Warsaw, Poland – Polish authorities are currently working on regulations to forbid entry to unvaccinated foreigners from outside the EU, Health Minister Lukasz Szumowski declared, amid fears of measles outbreak.
According to some reports, the ministry is also considering whether the measure could apply to unvaccinated EU nationals.
Poland’s health inspectorate said that measles infections were on the rise, with nearly 130 cases registered between January and August this year (compared to less than 70 on the same period last year). According to authorities, most cases originated from unvaccinated foreigners, especially Ukrainians.
For over a year, Ukraine has been struggling with a measles outbreak, with reported cases reaching nearly 30.000 people last summer. Among the affected, 13 people died. A Measles Task Force was established in July 2017 to tackle the issue and urge Ukrainians to get vaccinated.
Ukraine currently has one of the lowest measles immunization coverage in the world: while 95% of eligible children received the MMR vaccine (measles-mumps-rubella) in 2008, this figure dropped to 31% in 2016.

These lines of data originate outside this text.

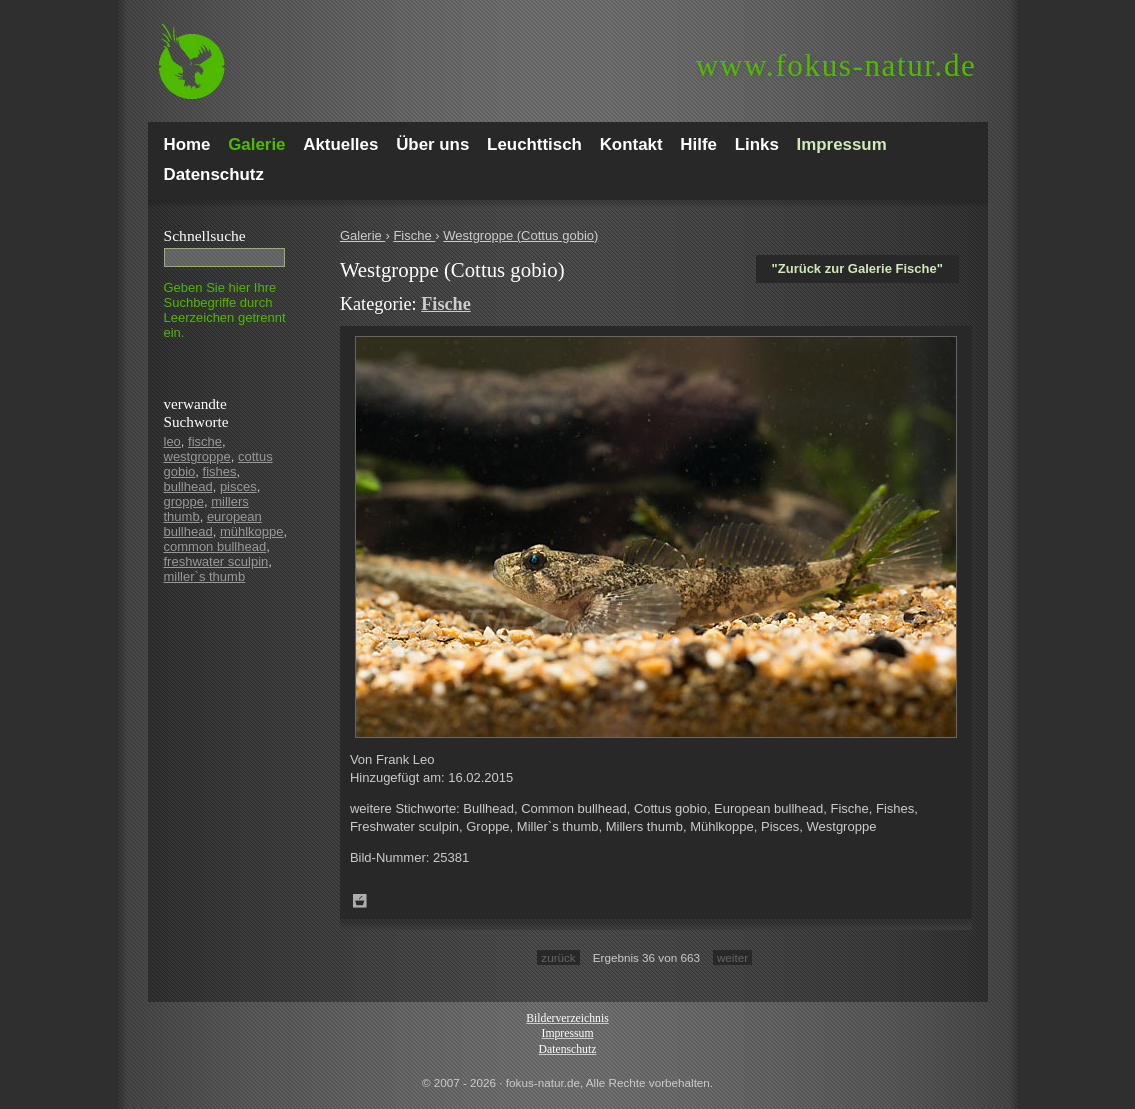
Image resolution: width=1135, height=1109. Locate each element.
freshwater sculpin (216, 561)
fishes (220, 471)
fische (205, 441)
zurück (558, 957)
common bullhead (215, 546)
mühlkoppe (252, 531)
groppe (184, 501)
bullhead (188, 486)
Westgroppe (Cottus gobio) (520, 235)
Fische (414, 235)
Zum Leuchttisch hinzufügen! (360, 901)
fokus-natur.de (836, 65)
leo (172, 441)
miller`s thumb (205, 576)
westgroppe (197, 456)
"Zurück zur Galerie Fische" (857, 268)
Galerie (363, 235)
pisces (238, 486)
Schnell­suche (205, 235)
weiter (732, 957)
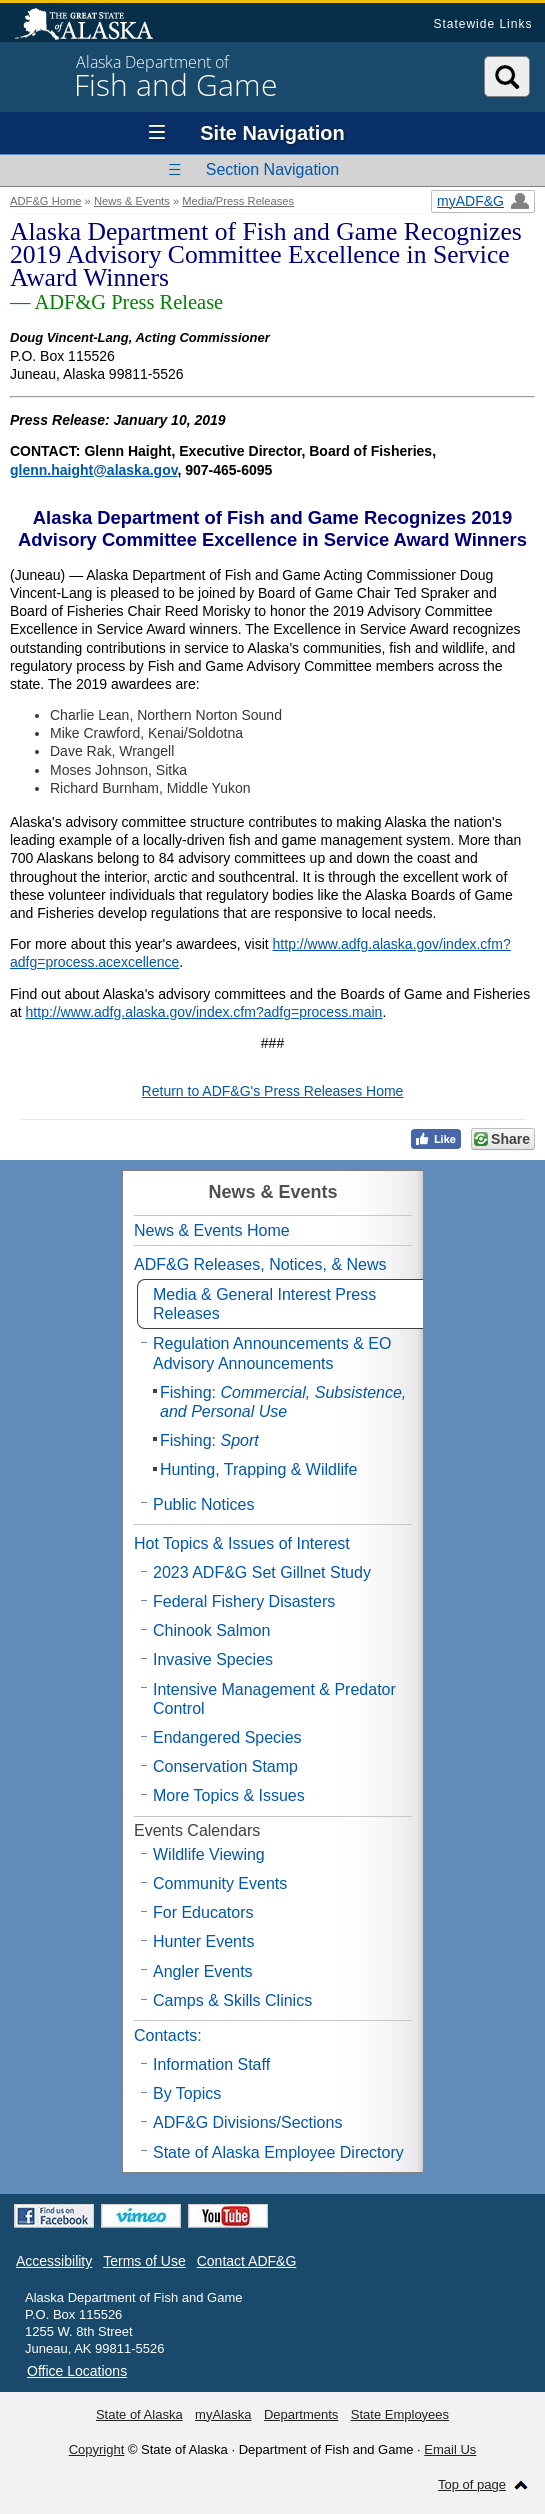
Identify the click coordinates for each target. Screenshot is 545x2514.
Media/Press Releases (238, 201)
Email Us (450, 2449)
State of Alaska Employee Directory (278, 2152)
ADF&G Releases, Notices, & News (260, 1264)
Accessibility (54, 2261)
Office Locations (77, 2371)
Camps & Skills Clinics (232, 2000)
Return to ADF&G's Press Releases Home (273, 1091)
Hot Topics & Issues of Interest (242, 1543)
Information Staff (211, 2064)
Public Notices (203, 1504)
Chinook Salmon (211, 1630)
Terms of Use (144, 2261)
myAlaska (223, 2414)
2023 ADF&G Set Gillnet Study (262, 1572)
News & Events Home (212, 1230)
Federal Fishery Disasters (244, 1601)
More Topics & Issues (229, 1795)
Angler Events (203, 1971)
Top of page (472, 2484)
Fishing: (283, 1402)
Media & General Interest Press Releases (264, 1304)
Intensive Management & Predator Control (274, 1699)
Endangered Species (227, 1737)
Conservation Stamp (225, 1766)
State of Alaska (94, 26)
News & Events (132, 201)
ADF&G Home (46, 201)
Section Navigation (272, 169)
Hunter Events (203, 1941)
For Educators (203, 1912)
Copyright (97, 2449)
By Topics (187, 2093)
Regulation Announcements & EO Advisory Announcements (272, 1353)
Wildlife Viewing (209, 1854)
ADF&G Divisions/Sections (247, 2122)
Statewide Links (482, 24)
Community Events (220, 1883)
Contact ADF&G (247, 2261)
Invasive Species (213, 1659)
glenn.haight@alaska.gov (93, 470)
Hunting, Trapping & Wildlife (258, 1469)
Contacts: (168, 2035)
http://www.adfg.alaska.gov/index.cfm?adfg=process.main (204, 1012)
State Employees (400, 2414)
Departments (301, 2414)
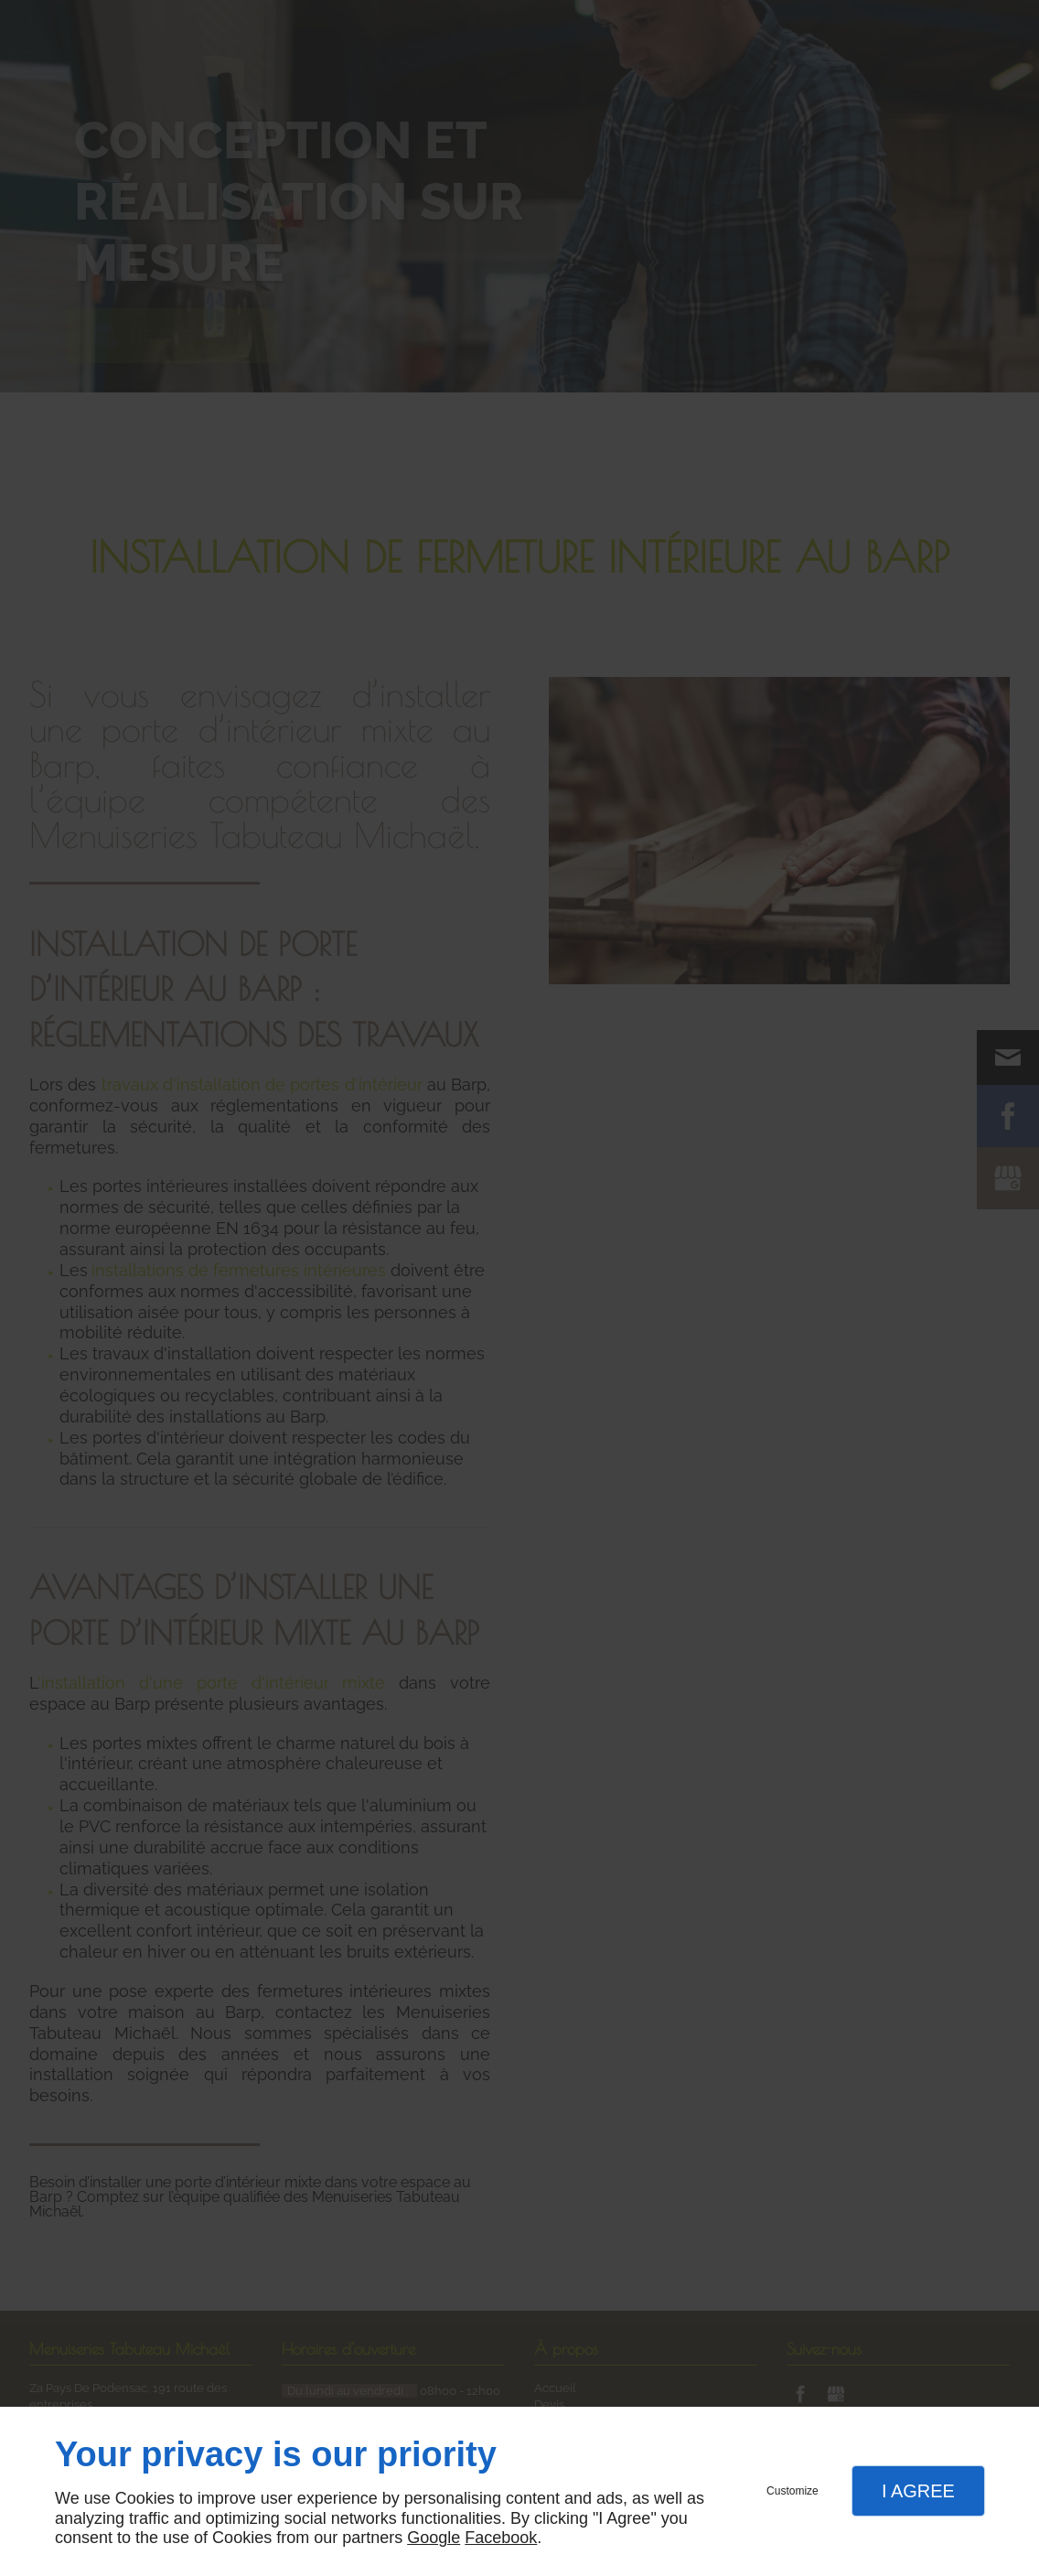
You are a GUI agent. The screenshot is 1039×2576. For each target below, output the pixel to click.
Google (433, 2537)
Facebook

With 1.5 to 2 million Ukrainians living and working in Poland, local authorities fear that the epidemic might spread over the border if they fail to restrict entry to foreigners. But authorities insist there is no reason to panic.
“Poland as a country” is absolutely safe”, with over 95% of the population vaccinated, underlined M. Szumowski, who has in the past strongly condemned the rise of anti-vaccine sentiment across the country in recent years.
Last June, thousands of people marched in Warsaw to protest compulsory vaccination, and a citizens’ bill, backed by over 120.000 people, to do away with mandatory vaccines is currently under review by the Parliament’s health and social policy commissions.
Although Poland’s immunization coverage remains strong and in line with European standards, experts point to a growing mistrust in health authorities in Poland. The MMR vaccination rate, although at 95% today, declined by 3 points compared to ten years ago, and people refusing vaccines and subject to a formal administrative procedure skyrocketed, growing from 5.000 in 2007 to 23.000 in 2016, according to a report based on official data.